'''

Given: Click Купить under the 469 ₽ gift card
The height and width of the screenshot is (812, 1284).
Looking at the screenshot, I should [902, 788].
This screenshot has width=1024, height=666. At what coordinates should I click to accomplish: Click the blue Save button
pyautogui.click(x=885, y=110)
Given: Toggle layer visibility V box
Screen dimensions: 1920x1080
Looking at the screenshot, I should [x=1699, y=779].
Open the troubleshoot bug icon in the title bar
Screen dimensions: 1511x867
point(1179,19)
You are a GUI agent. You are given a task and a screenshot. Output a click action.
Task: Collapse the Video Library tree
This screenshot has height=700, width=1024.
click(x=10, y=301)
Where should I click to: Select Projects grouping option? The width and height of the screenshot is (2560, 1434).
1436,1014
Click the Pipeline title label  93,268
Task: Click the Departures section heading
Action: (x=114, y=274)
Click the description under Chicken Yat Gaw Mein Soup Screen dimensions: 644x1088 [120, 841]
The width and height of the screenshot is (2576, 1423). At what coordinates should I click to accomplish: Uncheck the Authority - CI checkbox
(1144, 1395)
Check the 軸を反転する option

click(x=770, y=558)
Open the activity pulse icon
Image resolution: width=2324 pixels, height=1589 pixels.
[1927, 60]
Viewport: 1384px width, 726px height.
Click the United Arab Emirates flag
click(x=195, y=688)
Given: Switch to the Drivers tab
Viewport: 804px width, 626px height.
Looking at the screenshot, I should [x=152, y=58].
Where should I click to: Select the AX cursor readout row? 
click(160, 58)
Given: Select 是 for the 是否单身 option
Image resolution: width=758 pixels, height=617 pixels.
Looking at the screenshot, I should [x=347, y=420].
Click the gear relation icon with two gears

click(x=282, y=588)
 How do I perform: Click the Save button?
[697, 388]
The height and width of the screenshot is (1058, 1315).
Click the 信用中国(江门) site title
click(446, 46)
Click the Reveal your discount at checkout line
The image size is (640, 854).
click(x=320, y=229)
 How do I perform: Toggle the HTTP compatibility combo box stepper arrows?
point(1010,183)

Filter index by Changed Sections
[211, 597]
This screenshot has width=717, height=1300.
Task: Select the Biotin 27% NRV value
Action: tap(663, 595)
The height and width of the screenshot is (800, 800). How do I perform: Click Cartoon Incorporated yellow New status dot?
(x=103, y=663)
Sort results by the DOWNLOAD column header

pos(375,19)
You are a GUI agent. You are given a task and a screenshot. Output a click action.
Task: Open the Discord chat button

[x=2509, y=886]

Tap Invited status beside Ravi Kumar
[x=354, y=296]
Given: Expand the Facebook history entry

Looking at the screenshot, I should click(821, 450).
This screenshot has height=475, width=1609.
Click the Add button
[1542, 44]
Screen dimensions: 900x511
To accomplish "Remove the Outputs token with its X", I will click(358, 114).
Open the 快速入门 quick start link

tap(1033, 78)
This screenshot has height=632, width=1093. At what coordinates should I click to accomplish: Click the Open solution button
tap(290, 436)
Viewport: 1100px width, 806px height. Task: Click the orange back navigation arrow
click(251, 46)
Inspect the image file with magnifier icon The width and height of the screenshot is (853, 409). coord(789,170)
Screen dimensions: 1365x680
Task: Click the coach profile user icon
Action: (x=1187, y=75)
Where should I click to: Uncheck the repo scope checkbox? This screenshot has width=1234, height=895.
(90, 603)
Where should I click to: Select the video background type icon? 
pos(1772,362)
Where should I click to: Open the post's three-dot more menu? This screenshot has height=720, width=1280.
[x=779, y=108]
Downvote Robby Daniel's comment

'''

**Exercise goal**
Please write the entries above, from the line with "This screenshot has height=632, width=1093." up to and including the line with "click(251, 46)", as a two-column CSV with the header columns entry_text and answer, one row per entry. Put each entry's text and its answer in their own quoted field, with any line breaks replaced by spaces.

**Answer**
entry_text,answer
"This screenshot has height=632, width=1093. At what coordinates should I click to accomplish: Click the Open solution button","tap(290, 436)"
"Viewport: 1100px width, 806px height. Task: Click the orange back navigation arrow","click(251, 46)"